Confirm that you have the correct reactants, products, and TS.

Construct an MO diagram for the formation of the butadiene/ethene TS, including basic symmetry labels (symmetric/antisymmetric or s/a).

For each of the reactants and the TS, open the .chk (checkpoint) file. Under the Edit menu, choose MOs and visualise the MOs. Include images for each of the HOMO and LUMO of butadiene and ethylene, and the four MOs these produce for the TS. Correlate these MOs with the ones in your MO diagram to show which orbitals interact. What can you conclude about the requirements for symmetry for a reaction (when is a reaction 'allowed' and when is it 'forbidden')? Write whether the orbital overlap integral is zero or non-zero for the case of a symmetric-antisymmetric interaction, a symmetric-symmetric interaction and an antisymmetric-antisymmetric interaction.

Include measurements of the 4 C-C bond lengths of the reactants and the 6 C-C bond lengths of the TS and products. How do the bond lengths change as the reaction progresses? What are typical sp³ and sp² C-C bond lengths? What is the Van der Waals radius of the C atom? How does this compare with the length of the partly formed C-C bonds in the TS? Is the formation of the two bonds synchronous or asynchronous (viewing the vibrational mode may help here too)?

Alternatively, you can extract these distances from an IRC log file using the script to create an Excel file with the measurements for each geometry in the IRC and plot the results.

Exercise 2: Reaction of Cyclohexadiene and 1,3-Dioxole

1) Using any of the methods in the tutorial, locate both the endo and exo TSs using PM6. Confirm that you have a TS for each case using a frequency calculation.

2) Optimise and run frequency calculations for cyclohexadiene, 1,3-dioxole, and the endo and exo products at the PM6 level. Ensure you have the correct number of imaginary frequencies for these geometries.

Write up and Analysis

Confirm that you have the correct reactants, products, and TS.

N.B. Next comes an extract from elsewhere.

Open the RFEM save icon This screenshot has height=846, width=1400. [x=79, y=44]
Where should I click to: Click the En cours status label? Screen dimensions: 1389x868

Using your MO diagram for the Diels-Alder reaction, locate the occupied and unoccupied orbitals associated with the DA reaction for both TSs by symmetry. Find the relevant MOs and add them to your wiki (at an appropriate angle to show symmetry). Construct a new MO diagram using these new orbitals, adjusting energy levels as necessary. Is this a normal or inverse demand DA reaction? (Hint: Run an IRC calculation on the TSs. Running a single point energy calculation - Energy' under Job Type - will yield an ordered list of MOs that you can use to start you off).

In the .log files for each calculation, find a section named "Thermochemistry". Tabulate the energies and determine the reaction barriers and reaction energies (in kJ/mol, PM6) at room temperature (the corrected energies are labeled "Sum of electronic and thermal Free Energies", corresponding to the Gibbs free energy). Which are the kinetically and thermodynamically favourable products? See more detail regarding thermochemistry in Gaussian.

Look at the HOMO of the TSs. Are there any secondary orbital interactions or sterics that might affect the reaction barrier energy (Hint: in GaussView, set the isovalue to 0.01. In Jmol, change the mo cutoff to 0.01)? The Wikipedia page on Frontier Molecular Orbital Theory has some useful information on what these secondary orbital interactions are.

Exercise 3: Diels-Alder vs Cheletropic

See the o-Xylylene-SO2 Cycloaddition section in the tutorial as a guide.

In the tutorial, you will have ended up with either the endo or the exo TS and adduct for the Diels-Alder reaction. In this exercise, include both TSs and both adducts for each of the cheletropic and Diels-Alder reactions.

1) Optimise the TSs for the endo- and exo- Diels-Alder and the Cheletropic reactions at the PM6 level.

Write up and Analysis

Confirm that you have the correct reactants, products, and TS.

Calculate the activation and reaction energies (converting to kJ/mol) for each step as in Exercise 2 to determine which route is preferred.

Using Excel or ChemDraw, draw a reaction profile that contains relative heights of the energy levels of the reactants, TSs and products from the endo- and exo- Diels-Alder reactions and the cheletropic reaction. You can set the 0 energy level to the reactants at infinite separation.

Xylylene is highly unstable. Look at the IRCs for the reactions - what happens to the bonding of the 6-membered ring during the course of the reaction?